News out this morning from China shouldn’t surprise any of our FutureMoneyTrends.com subscribers. The BRICS(Brazil, Russia, India, China, & South Africa) came out with a statement calling for a revamped global monetary system that relies less on the U.S. dollar. Meeting on the Chinese island of Hainan, the group agreed to establish mutual credit lines denominated in their local currencies,NOT in U.S. dollars. They also stated that the current financial crisis had exposed the inadequacies of the current monetary order (code word for dollar). The BRICS are very concerned right now about the inevitable dollar devaluation due to out of control spending and deficits in Washington. They also were frustrated with the advantages and privileges that the U.S. has controlling the reserve currency, calling for a new [su_quote]broad-based international reserve currency system providing stability and certainty[/su_quote] in an official statement. These statements all come out just after congress and the President agreed to spend and borrow more for fiscal year 2011 then they did in 2010. If congress is to follow through on what they passed to avert a government shutdown (shutdown in name only), then the U.S. will need to borrow at least another trillion in order to get us to October. Of course the debt ceiling is currently by law set at 14.3 trillion which it’s at now, so we are headed to at least 15.3 trillion within the next 6 months. Amazing isn’t it, the first trillion took 204 years and the next one is projected to take 6 months.
So the BRICS are starting to do transactions in their own currencies, pushing for a new reserve currency, and importing record amounts of gold and silver. Yet, more than likely we will have to suffer through more gold bubble talk from the main stream media, when in reality they should be talking about the mother of all bubbles, the dollar bubble.
Doing a comparison of the year 2000 Vs. 2010, we can see that the national narrative and assessment of our current fiscal condition is fatally flawed. Lets look at the changes we have seen in the last 10 years. In the year 2000, 49.3% of Americans had jobs, we also had about the same number of non-working adults as we did children. In 2010, 45.4% of Americans had jobs, 66.8% of men had jobs (the lowest on RECORD), and the non-working adult population grew 27 million, while children under 18 grew by just 3 million. Why note non-working adults and children? Because with 77 million baby boomers, this change in demographics matters big time!

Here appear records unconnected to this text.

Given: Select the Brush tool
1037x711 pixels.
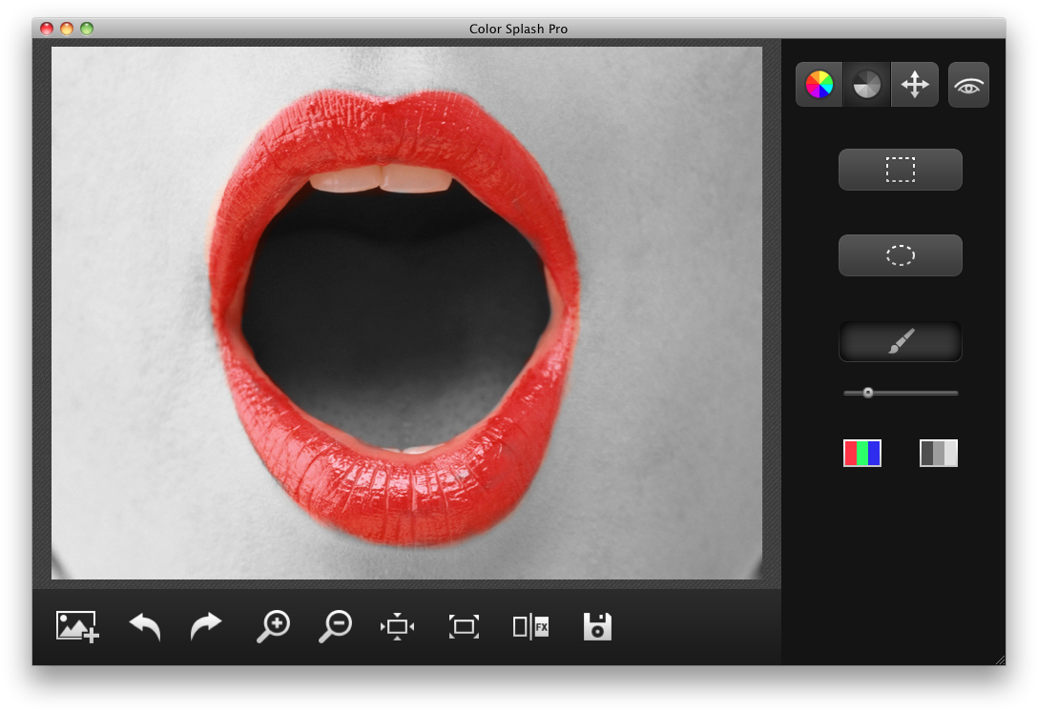Looking at the screenshot, I should click(900, 341).
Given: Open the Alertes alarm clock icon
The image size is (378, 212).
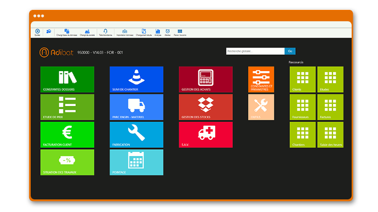Looking at the screenshot, I should tap(168, 31).
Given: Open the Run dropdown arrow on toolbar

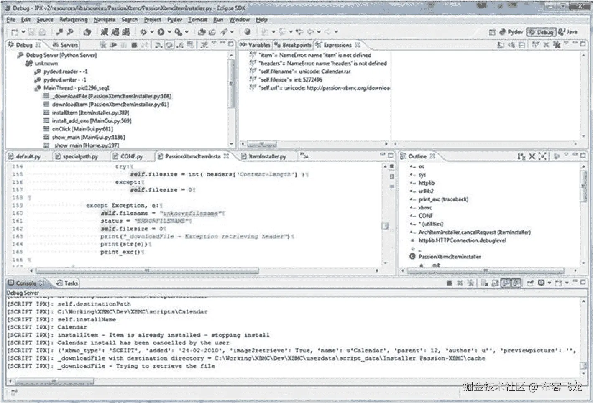Looking at the screenshot, I should tap(169, 32).
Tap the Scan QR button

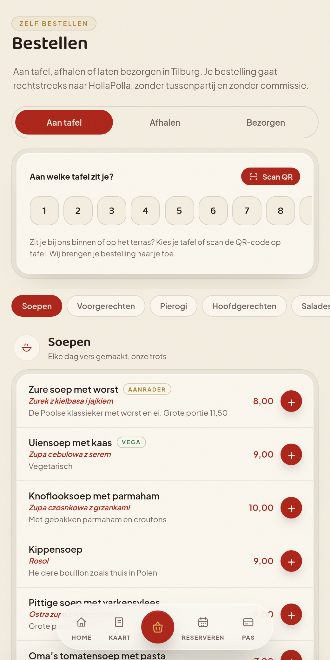pos(271,176)
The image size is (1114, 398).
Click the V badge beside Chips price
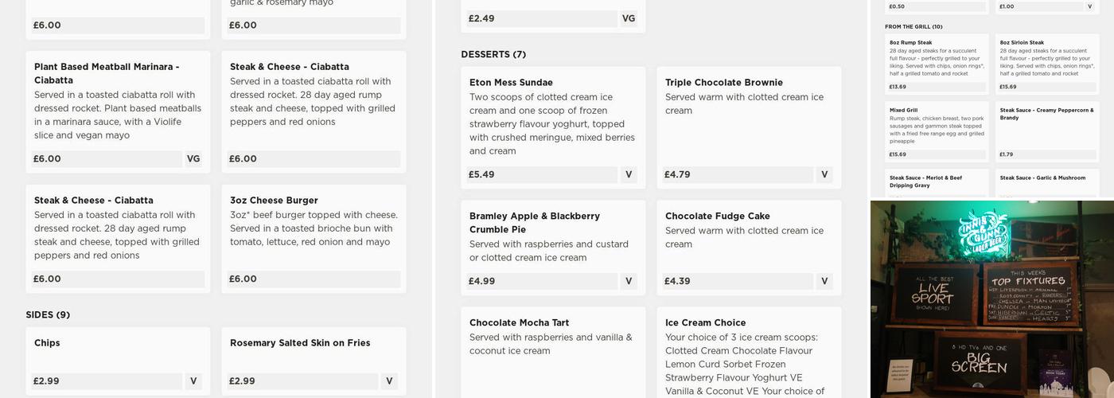(x=193, y=381)
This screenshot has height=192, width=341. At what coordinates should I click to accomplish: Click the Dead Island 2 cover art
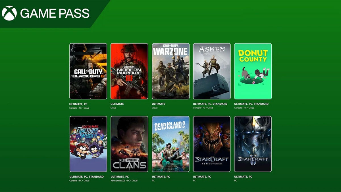pyautogui.click(x=171, y=144)
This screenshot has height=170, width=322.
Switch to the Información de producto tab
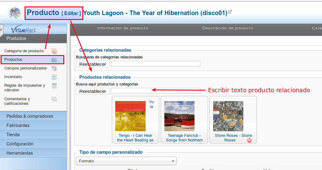(x=123, y=28)
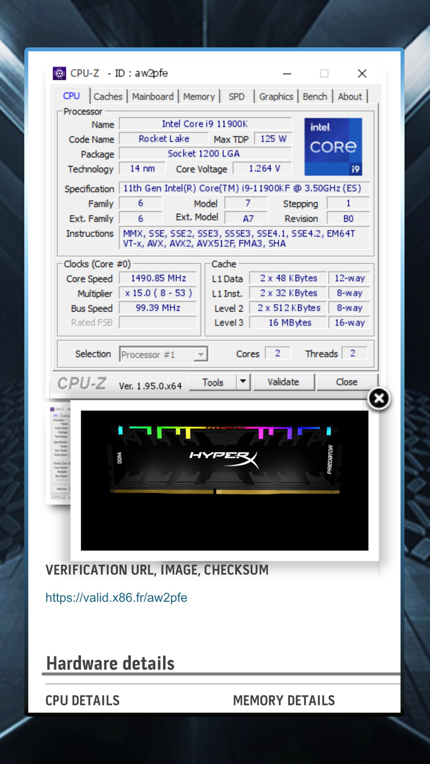Switch to the Bench tab

[x=315, y=97]
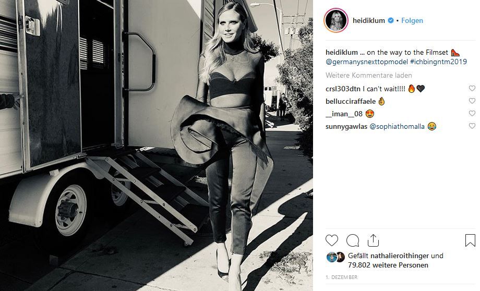Expand Weitere Kommentare laden
This screenshot has height=291, width=480.
(x=368, y=75)
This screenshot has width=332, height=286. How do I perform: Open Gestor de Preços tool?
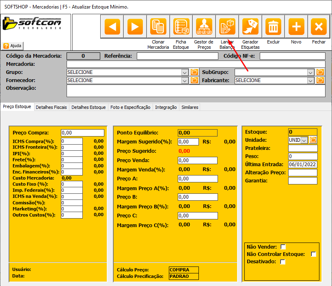click(x=204, y=27)
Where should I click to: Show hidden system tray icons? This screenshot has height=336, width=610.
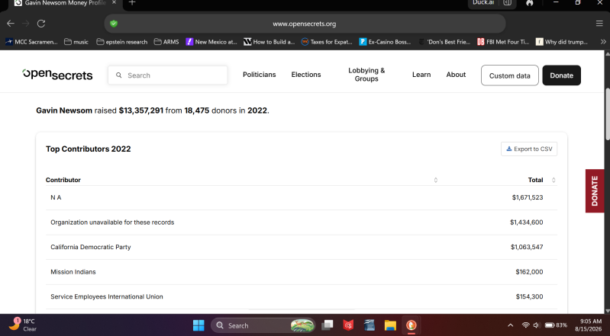[511, 325]
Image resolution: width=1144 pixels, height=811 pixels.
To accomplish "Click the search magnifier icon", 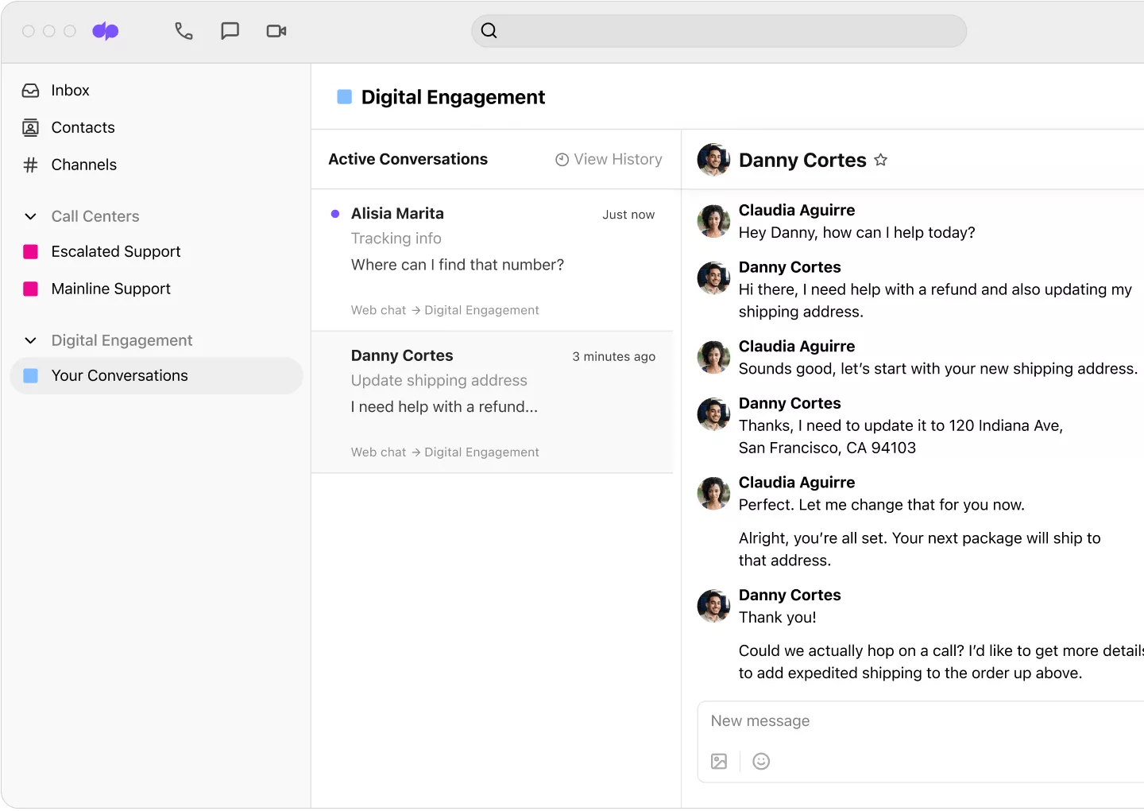I will click(x=489, y=30).
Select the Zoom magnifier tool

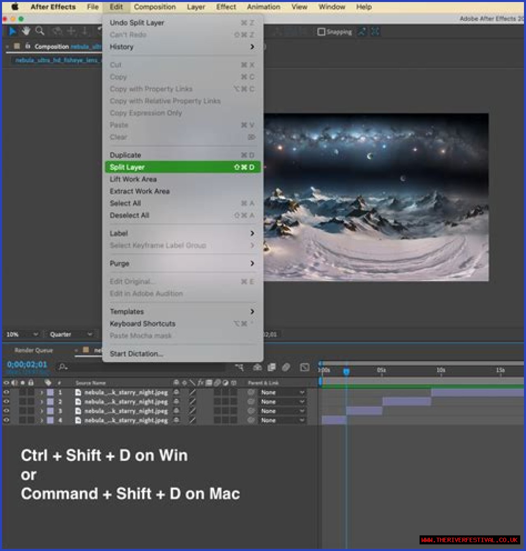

Public school education costs tax payers around $10,000 a year, however a baby boomer entering their retirement years (social security & medicare) costs around $25,000 a year. Now it is important to note that the Federal Government picks up the tab for the retirees and educating a child is shared. What we are trying to point out is that when it comes to how much we are going to have to spend and borrow in order to keep up with entitlements, we have barely scratched the surface. In the year 2000, our fiscal budget was 1.8 trillion, with 197 billion going towards medicare and 232 billion going towards entitlements. By 2010, our budget nearly doubled to 3.4 trillion, medicare spending went up 128% to 451 billion, and entitlement spending went up 140% to 558 billion. Now, the first baby boomer didn’t turn 65 until this year, so all of these spending increases were done before this huge wave of baby boomers began to enroll in these programs. In the last 2 years, our government has already been spending so much that just 2 years ago when President Obama took office, Medicaid spending has gone up by 50%, and as a percentage of the economy, government has gone from 35% to 44%. The advocates for taxing the rich simply don’t understand economics nor our demographics.
FutureMoneyTrends.com believes we will see significant changes either to our currency status or our entitlement programs in the next 5 years. If it’s a currency crisis first, then by default the entitlement changes will happen. So which one will happen first? Well, let’s just say at this point changes to the largest voting blocks retiree benefits is politically impossible.